The island of Langkawi was recorded in history by various travellers to the region. It was called Lóngyápútí (龍牙菩提) in the 14th century by the Yuan dynasty traveller Wang Dayuan. When the Ming dynasty admiral Zheng He visited the region, the island was marked as 龍牙交椅, Lóngyájiāoyǐ, on his map. In the 15th century, it was known to the Acehnese as Pulau Lada ('Pepper Island'). In 1691, the French general Augustin de Beaulieu recorded going to the island of "Lancahui" (Langkawi) to buy pepper, and de Beaulieu was required to obtain a license from Kedah's heir apparent in Perlis before the penghulu or chief of Langkawi would sell pepper to him.

Langkawi was historically home to Austronesian peoples, such as the Orang Laut, originally from the southern part of the Malay Peninsula and Malay people.
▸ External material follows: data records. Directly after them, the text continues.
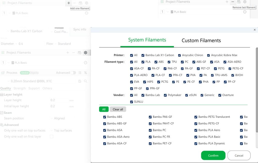Screen dimensions: 258x163
Task: Click the AMS sync icon beside the gear
Action: click(x=79, y=53)
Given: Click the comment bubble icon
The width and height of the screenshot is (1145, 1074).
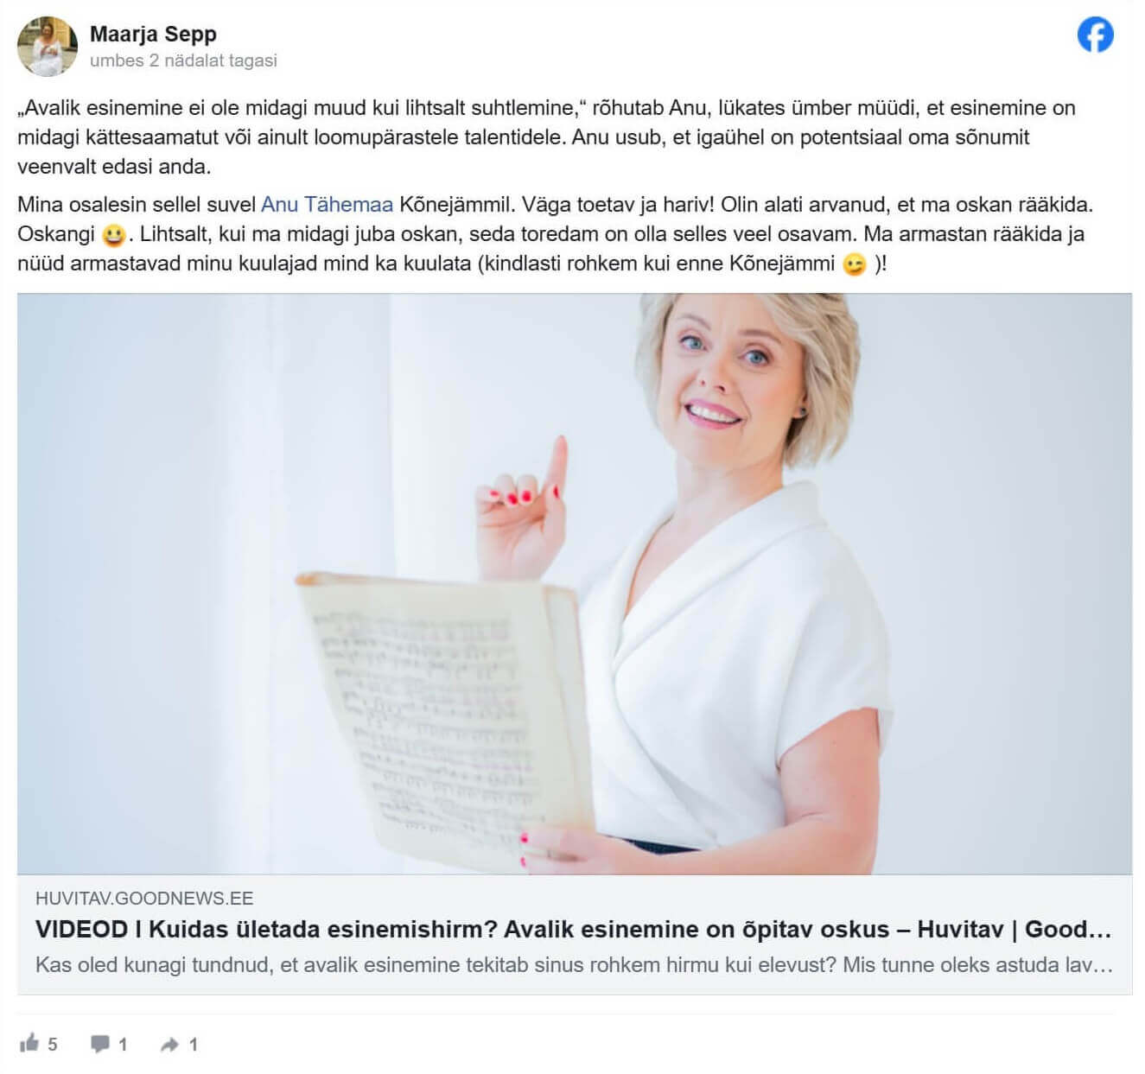Looking at the screenshot, I should [100, 1044].
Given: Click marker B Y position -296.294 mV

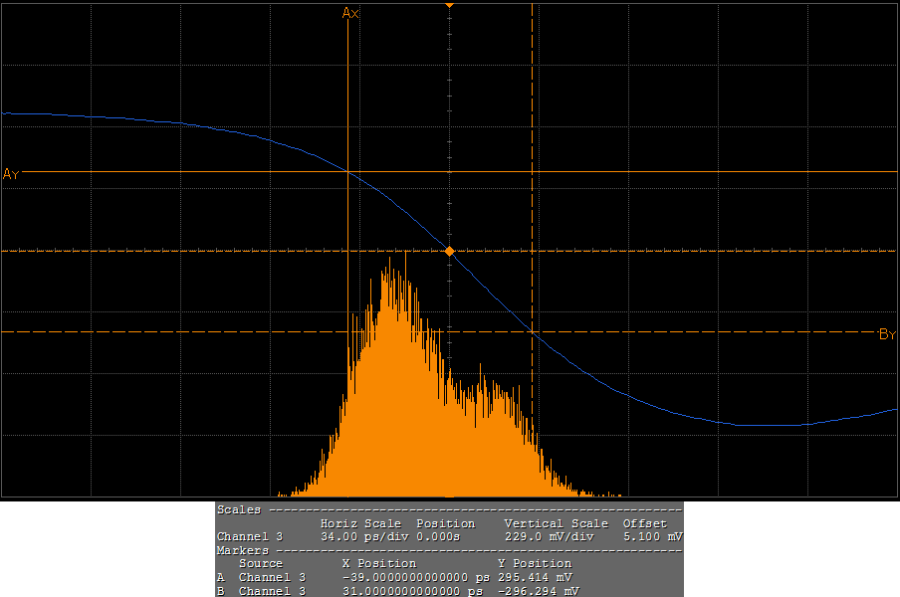Looking at the screenshot, I should (538, 591).
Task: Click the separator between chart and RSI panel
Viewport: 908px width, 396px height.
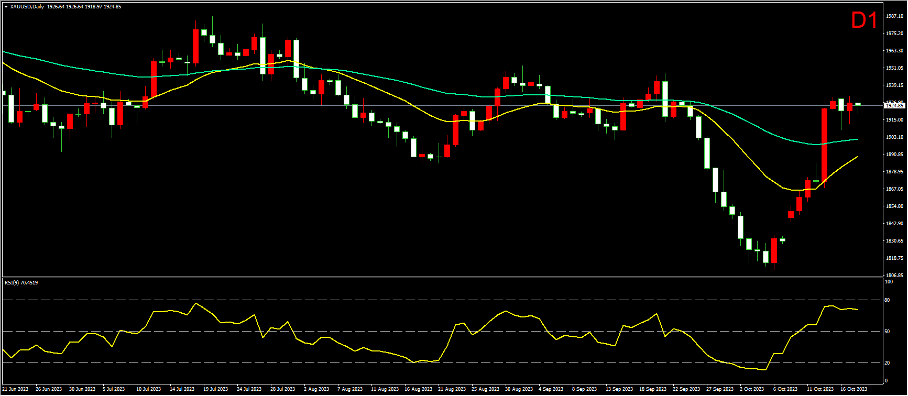Action: pyautogui.click(x=442, y=278)
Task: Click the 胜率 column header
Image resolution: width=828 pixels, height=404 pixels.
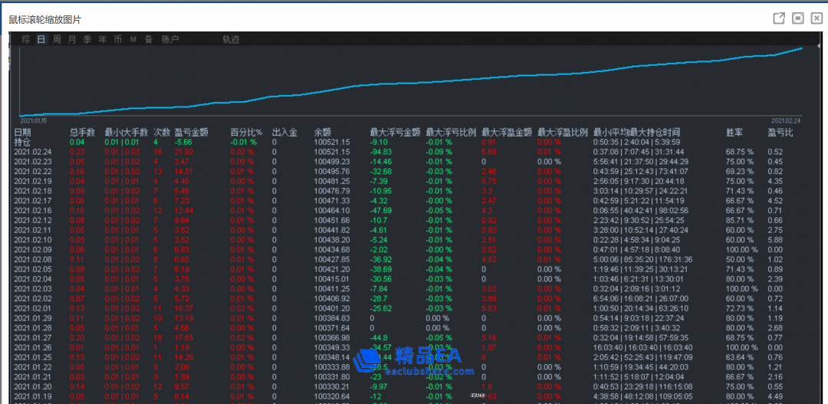Action: tap(734, 133)
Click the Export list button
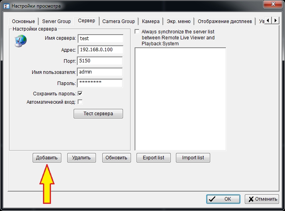285x211 pixels. point(153,158)
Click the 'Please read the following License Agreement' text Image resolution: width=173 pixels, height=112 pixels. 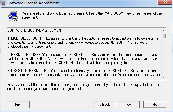click(54, 13)
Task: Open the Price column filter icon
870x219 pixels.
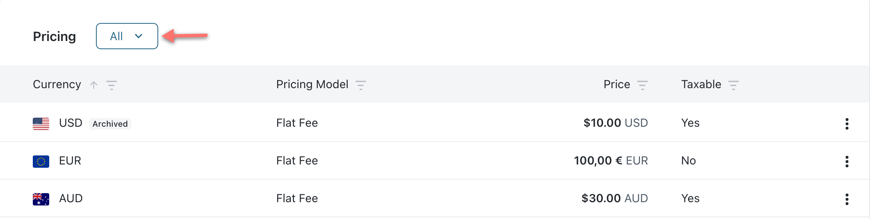Action: click(642, 85)
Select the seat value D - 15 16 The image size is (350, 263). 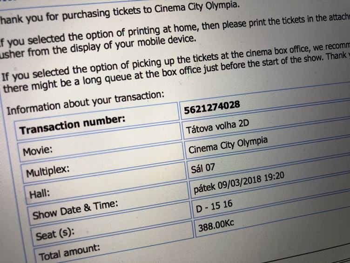(215, 208)
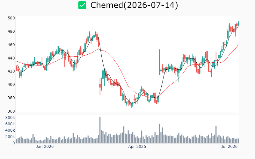This screenshot has height=159, width=255.
Task: Click the tall late-June volume bar above 400k
Action: point(216,135)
It had been thought to be cursed for a couple of centuries. According to local legend, in the late 18th century, a woman named Mahsuri was wrongfully accused of adultery and put to death. Before she died, she placed a curse on the island that would last for seven generations. Not long after Mahsuri's death, in 1821, the Siamese army invaded Kedah and attacked Langkawi. In the first attack, the locals burned down the granary at Padang Matsirat to starve the Siamese army. The Siamese nevertheless captured the island in May 1822, killed its leaders, and took many islanders as slaves, while others fled. Before the Siamese invasion, there was an estimated island population of 3,000–5,000, but only a small proportion was left after the invasion.

The island was recaptured from the Siamese in 1837. In 1840–1841, the Sultan of Kedah, who went into exile after the Siamese attacks, was allowed to return by the Siamese. The Langkawi islands' population recovered afterwards. However, the Orang Laut who fled after the Siamese attacks did not return. In 1909, the islands came under British rule following the Anglo-Siamese Treaty of 1909. The middle of the channel between Tarutao National Park and Langkawi became the Siamese border. During World War II, Siam took control briefly as British Malaya fell to the Japanese.

Langkawi was a haven for pirates who attacked junks in the northern part of the Strait of Malacca. In a series of operations, between December 1945 and March 1946, the British cleared the pirates' land bases on Langkawi and Tarutao. The British continued to rule until Malaya gained its independence in 1957.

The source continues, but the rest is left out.